Diyarbakır Diyarbakır’da "CİMER Uygulamaları, Vatandaşla Etkili İletişim ve Süreç Yönetimi Eğitimi" paneli düzenlendi Diyarbakır’ın Yenişehir ilçesinde, "CİMER Uygulamaları, Vatandaşla Etkili İletişim ve Süreç Yönetimi Eğitimi" paneli düzenlendi. Panelde tüm kurumlarda görevli CİMER personeline yönelik eğitimler veriliyor. Merkez Yenişehir ilçesinde bulunan Öğretmen Evi’nde düzenlenen panel, saygı duruşu ve İstiklal Marşı’nın okunmasıyla başlarken, panelde konuşan Vali Yardımcısı Muhammed Özyüksel, CİMER temsilerine katılımlarınızdan dolayı teşekkür etti. Özyüksel, "CİMER’le ilgili olarak, daha önceki süreçte bölge başkanımız bizleri bilgilendirdi. Ancak ben başka bir hususun özellikle altını çizmek istiyorum. Birkaç ay önce arkadaşlarımızla bir araya geldiğimizde, özellikle Diyarbakır özelinde konuşuyorum, vatandaşlarımızın bilgiye ulaşması noktasında gerçekten çok ciddi problemler yaşandığını fark ettik. İnanın ki tüm motivasyonumuz, samimi anlamda motivasyonumuz bu bölgede yaşayan insanlarımızın yaşam standartlarını artıracak çalışmalar yapmak ve onların bilgiye ulaşmasını kolaylaştırmak adına neler yapabileceğimizi düşünmek oldu. Biliyoruz ki toplumumuzda ve kamusal süreçlerde çözülmeyi, dokunulmayı bekleyen birçok sorun ve problem var. Ancak biz, arkadaşlarımızla bir araya geldiğimizde, bu soruna bir nebze olsun parmak basmak, bu konuda bir adım atmak istedik. Vatandaşlarımızın refah toplumuna ulaşması, bilgiye erişiminin kolaylaşması noktasında neler yapabiliriz, bu tıkanıklığı bir nebze olsun nasıl giderebiliriz düşüncesiyle hareket ettik.
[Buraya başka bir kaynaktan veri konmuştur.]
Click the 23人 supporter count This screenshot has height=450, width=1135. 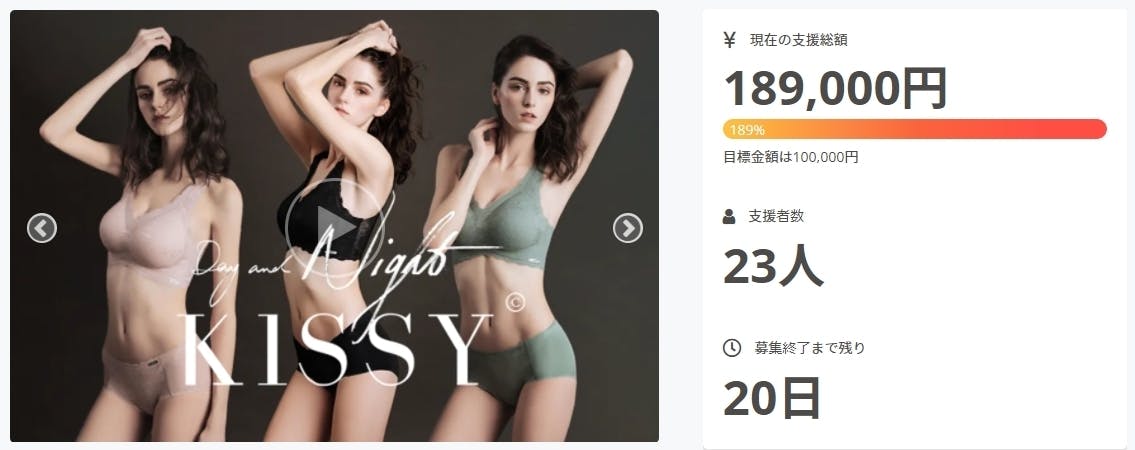[773, 267]
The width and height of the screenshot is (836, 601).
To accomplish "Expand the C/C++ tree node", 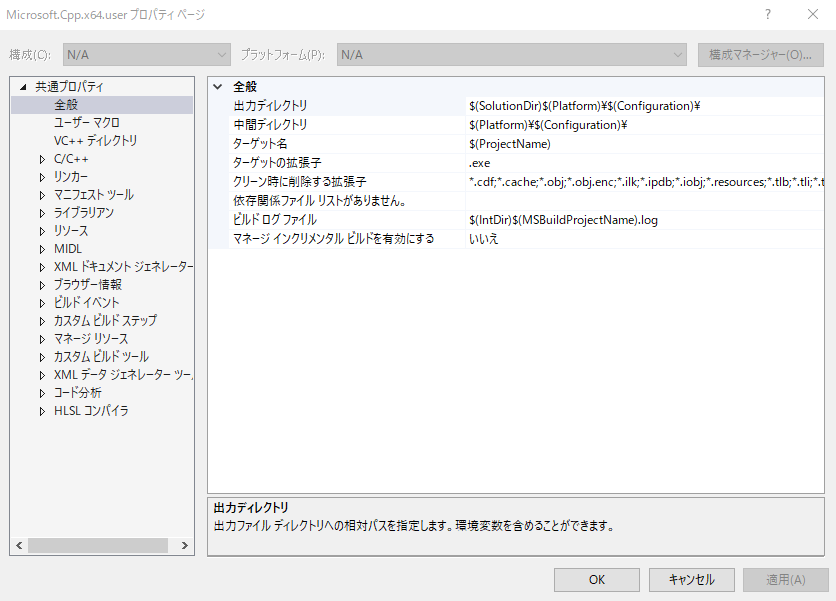I will tap(40, 158).
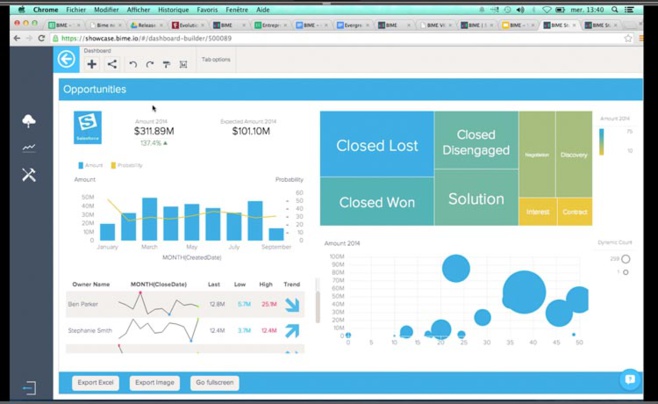This screenshot has height=404, width=658.
Task: Open Tab options in the dashboard toolbar
Action: (x=216, y=60)
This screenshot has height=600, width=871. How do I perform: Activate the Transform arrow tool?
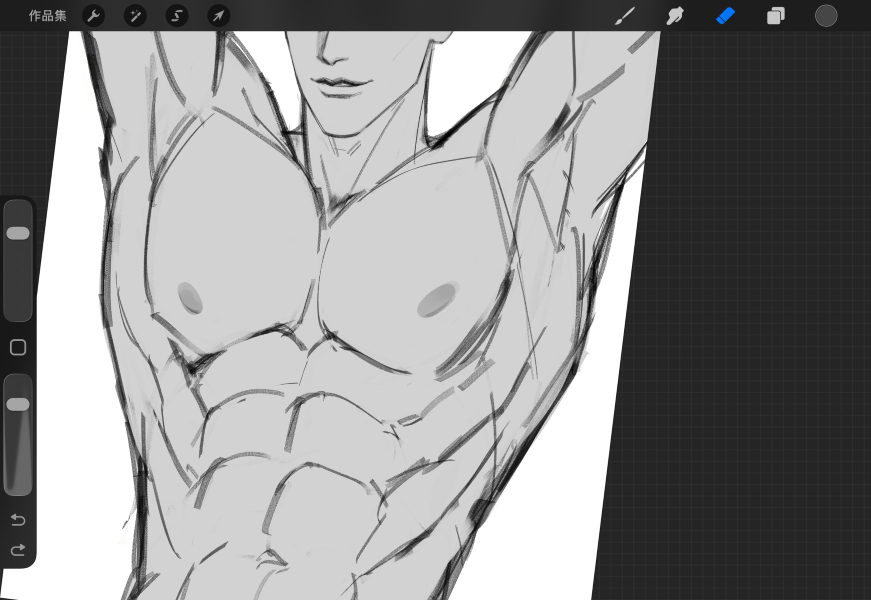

Bu doğrultuda, yaklaşık birkaç ay önce böyle bir eğitimin düzenlenmesi yönünde bir irade ortaya çıktı. O günden bu yana hem bölge başkanlığımız hem Diyarbakır Valiliğimiz hem de Basın ve Halkla İlişkiler Müdürlüğü’nde görev yapan arkadaşlarımız gerçekten ciddi bir çaba sarf ettiler" dedi. Bu eğitimi düzenlemekteki temel amacın vatandaşların bilgiye ulaşmasını kolaylaştırmak ve onların yaşam standartlarını yükseltmek olduğunu aktaran Özyüksel, "Bu alanda bilinçli ve kararlı bir şekilde hareket ettiğimizi düşünüyorum. Mesai arkadaşlarımızın da bu süreçte büyük bir özveriyle çalıştığına inanıyorum. Bu eğitimle birlikte, sizlerin de gayretleriyle sahada bunun karşılığını alacağımızı ümit ediyorum" diye konuştu. Konuşmaların ardından eğitimciler CİMER temsilcilerine eğitimler verdi.
Spor
Barış Kanbak: "Ülkemizde gençlere şans verebilmek bazen cesaret istiyor"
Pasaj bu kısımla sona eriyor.